Police is tough, they're strong, they help people, they hit wickedness to create a peace, they wear a uniform, Police's cool.
and I want to be a person in that way, I want grow up tough.
but as long as the grew up happened, it changed, but not in every way.
and now, I found out that I really love this Psychological Marvelous Epic Dashing things!
Sometimes I remember some time in a high school, I never thought what I really wanted to be, I mean I could said that I wanted to be a Doctor, then I wanted to be an Accountant, I'm a Business Woman to be, and whatever I might like, but I sometimes questioning it again, until there goes a faith in this science.

now I sounds like a nerd that obsess with being clever and taking a science as a hot topic, no but I am not.
But yeah, when I studying Psychology in college, the lessons is discussed about everyday problems, I often felt like 'Oh my God, I've been in this position', or when the lessons is inform about some Psychological interruption and showed a symptoms that I might had too I was like 'No way I'm suffering a mental disorder!'
Psychology is mainly talking about a human life, then of course I would felt that way really often. But there're a parts in my body that feel connected to that. I mean sometimes I find myself stuck in my head asking some unanswered question about 'Why she did that?' 'Why he could acted like that?'. well I am an over thinker person, I can't go before an unfinished job is done. and this science studying how those people behave, and I'm concern with that.
I like that guy, Dr. Cal Lightman in Lie To Me, he could read every lie in every people, I like a Detective Movie, I like observe people, that's why I felt connected in this science ;)
I learned how to solve a problem and how does it work or how the problem could even happened. It's like I learned how to live and how to live a right living.

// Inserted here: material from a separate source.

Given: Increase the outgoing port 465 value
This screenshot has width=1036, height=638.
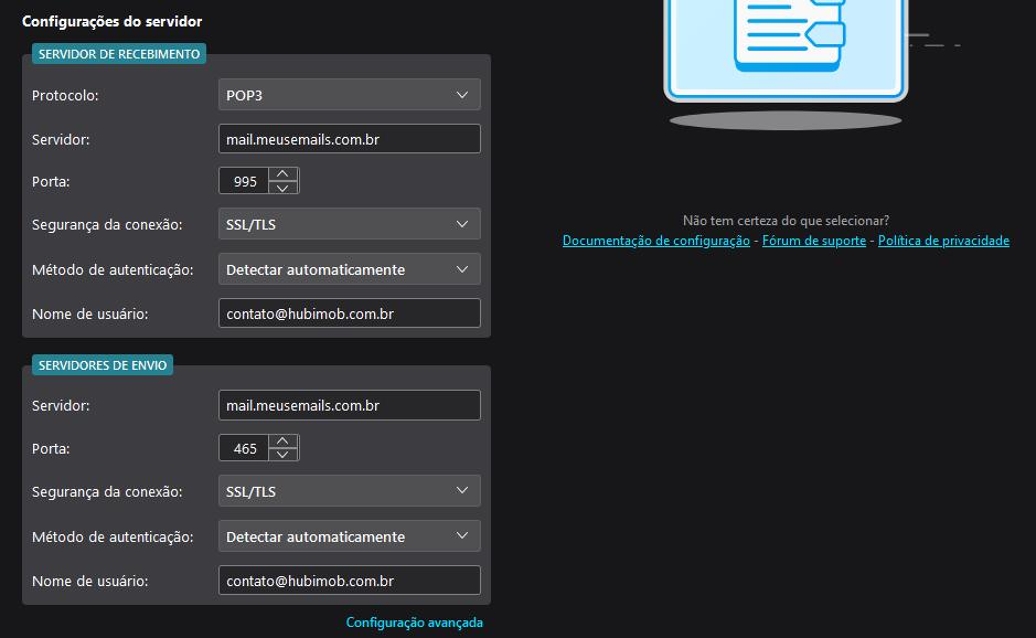Looking at the screenshot, I should [284, 441].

then I realized that time goes so fast and now I'm standing here next to a door with maturity. I'm not being such a hypocrite saying that I love my past, well maybe there are enough things that I hate in my past, and then when now I know how to through those time I was like regret those mistakes and being damned like 'Damn, if I did it right....' and bla bla bla. But it's not gonna happened.


All the things I mean is that I know what I'm doing and I'm lovin' it.